Exercise prompt:
Render the items as a numbered list, covering only the stretch from the first line through the line that contains "click(x=47, y=451)" and leaving out blank lines.

[start Data supplied]

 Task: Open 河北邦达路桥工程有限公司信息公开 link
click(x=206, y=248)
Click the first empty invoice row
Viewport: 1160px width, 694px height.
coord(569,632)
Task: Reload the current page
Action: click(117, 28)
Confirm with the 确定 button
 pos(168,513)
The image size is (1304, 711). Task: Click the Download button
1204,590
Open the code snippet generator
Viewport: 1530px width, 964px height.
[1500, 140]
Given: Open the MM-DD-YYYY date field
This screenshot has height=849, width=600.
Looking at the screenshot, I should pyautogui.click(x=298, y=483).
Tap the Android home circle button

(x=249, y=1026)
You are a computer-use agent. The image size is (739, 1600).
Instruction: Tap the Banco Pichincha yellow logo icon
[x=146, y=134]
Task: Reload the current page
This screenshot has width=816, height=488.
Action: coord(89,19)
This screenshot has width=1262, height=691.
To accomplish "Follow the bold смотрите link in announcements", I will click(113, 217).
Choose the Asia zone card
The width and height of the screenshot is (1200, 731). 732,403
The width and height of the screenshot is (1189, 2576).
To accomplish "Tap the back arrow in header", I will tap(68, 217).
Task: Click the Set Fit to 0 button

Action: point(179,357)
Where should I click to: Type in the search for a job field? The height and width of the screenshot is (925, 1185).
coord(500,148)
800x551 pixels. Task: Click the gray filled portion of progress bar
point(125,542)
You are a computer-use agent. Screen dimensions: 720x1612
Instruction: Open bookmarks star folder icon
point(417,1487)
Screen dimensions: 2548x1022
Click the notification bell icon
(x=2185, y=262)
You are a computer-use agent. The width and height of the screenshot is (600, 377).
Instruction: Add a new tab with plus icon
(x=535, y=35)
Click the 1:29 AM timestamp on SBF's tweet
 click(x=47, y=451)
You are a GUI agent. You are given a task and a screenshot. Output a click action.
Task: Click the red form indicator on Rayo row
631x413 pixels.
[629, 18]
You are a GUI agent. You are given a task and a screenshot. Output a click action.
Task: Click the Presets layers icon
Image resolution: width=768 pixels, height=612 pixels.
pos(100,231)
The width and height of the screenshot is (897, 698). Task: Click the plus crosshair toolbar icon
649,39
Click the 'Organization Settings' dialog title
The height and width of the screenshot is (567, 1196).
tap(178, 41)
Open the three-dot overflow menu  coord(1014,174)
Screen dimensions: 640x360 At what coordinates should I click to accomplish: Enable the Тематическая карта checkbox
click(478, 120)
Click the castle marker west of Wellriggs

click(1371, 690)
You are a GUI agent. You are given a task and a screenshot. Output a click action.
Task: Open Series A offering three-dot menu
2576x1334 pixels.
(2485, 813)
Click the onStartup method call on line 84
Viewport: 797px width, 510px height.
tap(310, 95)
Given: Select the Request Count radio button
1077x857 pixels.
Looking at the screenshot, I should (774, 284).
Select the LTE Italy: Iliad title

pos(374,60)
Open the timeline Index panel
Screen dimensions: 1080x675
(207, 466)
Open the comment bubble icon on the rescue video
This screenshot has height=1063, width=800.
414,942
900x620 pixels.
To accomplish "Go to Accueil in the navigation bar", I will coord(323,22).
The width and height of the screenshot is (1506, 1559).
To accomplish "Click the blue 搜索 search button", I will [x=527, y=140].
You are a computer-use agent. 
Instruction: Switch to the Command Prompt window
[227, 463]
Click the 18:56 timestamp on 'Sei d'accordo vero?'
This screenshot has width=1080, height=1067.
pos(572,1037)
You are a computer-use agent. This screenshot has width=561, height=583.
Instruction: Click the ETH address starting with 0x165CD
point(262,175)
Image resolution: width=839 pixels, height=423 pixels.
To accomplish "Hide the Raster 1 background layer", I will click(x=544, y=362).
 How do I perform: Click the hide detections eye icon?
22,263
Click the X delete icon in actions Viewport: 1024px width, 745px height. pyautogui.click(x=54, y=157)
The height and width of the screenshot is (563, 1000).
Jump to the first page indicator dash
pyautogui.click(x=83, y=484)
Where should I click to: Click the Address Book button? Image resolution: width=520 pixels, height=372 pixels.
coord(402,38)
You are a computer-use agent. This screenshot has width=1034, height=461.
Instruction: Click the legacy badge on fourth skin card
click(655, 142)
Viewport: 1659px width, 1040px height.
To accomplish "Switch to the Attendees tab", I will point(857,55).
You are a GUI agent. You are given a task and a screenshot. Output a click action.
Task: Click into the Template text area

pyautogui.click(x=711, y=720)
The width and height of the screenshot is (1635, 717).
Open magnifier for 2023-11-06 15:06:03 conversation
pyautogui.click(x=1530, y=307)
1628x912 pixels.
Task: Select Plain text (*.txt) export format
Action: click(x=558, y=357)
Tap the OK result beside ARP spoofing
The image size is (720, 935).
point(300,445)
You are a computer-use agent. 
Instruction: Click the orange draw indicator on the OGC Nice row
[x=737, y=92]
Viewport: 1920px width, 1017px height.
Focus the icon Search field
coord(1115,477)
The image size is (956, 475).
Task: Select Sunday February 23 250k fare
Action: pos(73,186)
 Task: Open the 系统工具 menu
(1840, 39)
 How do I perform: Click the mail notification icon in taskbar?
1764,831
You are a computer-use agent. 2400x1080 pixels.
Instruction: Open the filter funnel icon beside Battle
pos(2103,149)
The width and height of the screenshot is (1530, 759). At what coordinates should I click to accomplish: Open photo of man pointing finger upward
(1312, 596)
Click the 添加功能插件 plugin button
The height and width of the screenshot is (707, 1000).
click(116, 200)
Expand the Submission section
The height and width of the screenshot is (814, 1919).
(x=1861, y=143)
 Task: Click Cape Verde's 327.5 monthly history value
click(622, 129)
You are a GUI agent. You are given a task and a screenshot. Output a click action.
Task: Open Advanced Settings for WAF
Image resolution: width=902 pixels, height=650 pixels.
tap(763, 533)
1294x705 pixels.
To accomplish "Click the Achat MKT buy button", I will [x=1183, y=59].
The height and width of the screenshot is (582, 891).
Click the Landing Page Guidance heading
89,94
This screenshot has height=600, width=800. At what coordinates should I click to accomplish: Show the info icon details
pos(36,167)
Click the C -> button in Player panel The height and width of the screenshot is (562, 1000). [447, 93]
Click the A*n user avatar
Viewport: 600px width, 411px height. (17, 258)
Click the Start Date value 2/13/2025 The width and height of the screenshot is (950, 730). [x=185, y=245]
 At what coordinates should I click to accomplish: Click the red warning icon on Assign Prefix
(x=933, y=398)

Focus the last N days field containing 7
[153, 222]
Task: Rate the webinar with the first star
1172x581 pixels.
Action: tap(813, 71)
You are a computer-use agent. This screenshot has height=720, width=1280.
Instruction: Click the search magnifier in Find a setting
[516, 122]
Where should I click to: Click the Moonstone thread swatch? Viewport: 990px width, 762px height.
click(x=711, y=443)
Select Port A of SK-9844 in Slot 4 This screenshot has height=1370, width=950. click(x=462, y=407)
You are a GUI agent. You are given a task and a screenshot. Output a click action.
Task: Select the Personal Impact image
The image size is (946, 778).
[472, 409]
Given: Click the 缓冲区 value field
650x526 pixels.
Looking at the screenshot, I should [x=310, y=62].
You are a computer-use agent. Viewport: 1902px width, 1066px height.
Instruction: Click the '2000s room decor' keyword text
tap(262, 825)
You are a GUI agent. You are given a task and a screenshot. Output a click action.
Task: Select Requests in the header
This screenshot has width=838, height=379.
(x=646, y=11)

[end Data supplied]

Reply to the task:
1.  Task: Open 河北邦达路桥工程有限公司信息公开 link
2. click(x=206, y=248)
3. Click the first empty invoice row
4. Viewport: 1160px width, 694px height.
5. coord(569,632)
6. Task: Reload the current page
7. Action: click(117, 28)
8. Confirm with the 确定 button
9.  pos(168,513)
10. The image size is (1304, 711). Task: Click the Download button
11. 1204,590
12. Open the code snippet generator
13. Viewport: 1530px width, 964px height.
14. [1500, 140]
15. Given: Open the MM-DD-YYYY date field
16. This screenshot has height=849, width=600.
17. Looking at the screenshot, I should pyautogui.click(x=298, y=483).
18. Tap the Android home circle button
19. (x=249, y=1026)
20. You are a computer-use agent. The image size is (739, 1600).
21. Instruction: Tap the Banco Pichincha yellow logo icon
22. [x=146, y=134]
23. Task: Reload the current page
24. This screenshot has width=816, height=488.
25. Action: coord(89,19)
26. This screenshot has width=1262, height=691.
27. To accomplish "Follow the bold смотрите link in announcements", I will click(113, 217).
28. Choose the Asia zone card
29. The width and height of the screenshot is (1200, 731). 732,403
30. The width and height of the screenshot is (1189, 2576).
31. To accomplish "Tap the back arrow in header", I will tap(68, 217).
32. Task: Click the Set Fit to 0 button
33. Action: point(179,357)
34. Where should I click to: Type in the search for a job field? The height and width of the screenshot is (925, 1185).
35. coord(500,148)
36. 800x551 pixels. Task: Click the gray filled portion of progress bar
37. point(125,542)
38. You are a computer-use agent. Screen dimensions: 720x1612
39. Instruction: Open bookmarks star folder icon
40. point(417,1487)
41. Screen dimensions: 2548x1022
42. Click the notification bell icon
43. (x=2185, y=262)
44. You are a computer-use agent. The width and height of the screenshot is (600, 377).
45. Instruction: Add a new tab with plus icon
46. (x=535, y=35)
47. Click the 1:29 AM timestamp on SBF's tweet
48.  click(x=47, y=451)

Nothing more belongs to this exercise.